Hierarchy of university professorships (top to bottom):
1. Egyetemi tanár, or professzor (university full professor): being nominated to the title of university professor requires PhD degree (or CSc). Habilitation (Dr. habil.) is also required unless the candidate has equivalent international experience in higher education. If a candidate fulfills these requirements, the rector (and the senate) of the university starts the process of nomination by sending the proposal to the President of Hungary via the Minister in charge of (higher) education. University professors are appointed by the President of Hungary and their appointment can only be withdrawn by the President. Attaining a professorship at a university requires such appointment beforehand. University professors may retire later than other professors: they are allowed to work until the age of 70 (as opposed to the usual age of 65).
2. Egyetemi docens (associate professor): requires doctoral degree (PhD or CSc) and a minimum of 10 years spent in higher education. However, if the candidate is a habilitated doctor, the minimum years requirement is waived. The appointment and the process remains within the university, associate professors are appointed by the rector of the university or the dean of the faculty. Some universities (e.g. ELTE) may require additional degrees (habilitation) to accept a nominee as an associate professor.
3. Egyetemi adjunktus (assistant professor): An awarded doctoral degree (PhD or CSc) is required.
4. Egyetemi tanársegéd (junior assistant professor): Appointment does not require doctoral degree (only a master's degree or equivalent), however, enrollment in a doctoral program is a requirement.

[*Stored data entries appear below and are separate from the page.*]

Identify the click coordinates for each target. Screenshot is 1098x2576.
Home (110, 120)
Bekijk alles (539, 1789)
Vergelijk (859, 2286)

Hierarchy of college professorships (top to bottom):
1. Főiskolai tanár (college professor): Requires doctoral degree (PhD or CSc) and a minimum of 10 years of experience in higher education. If the candidate is a habilitated doctor, the minimum years requirement is waived. The process of nomination is the same as that of the university professor except that college professors are appointed by the Prime Minister of Hungary. Their appointment can also be withdrawn only by the Prime Minister.
2. Főiskolai docens (college assoc. prof.): doctoral degree (PhD or CSc) is required.
3. Főiskolai adjunktus (college assist. prof.): The candidate must be in the candidacy (ABD) phase of the doctoral program.
4. Főiskolai tanársegéd (coll. jun. assist. prof.): Requirements are the same as that of their university counterparts.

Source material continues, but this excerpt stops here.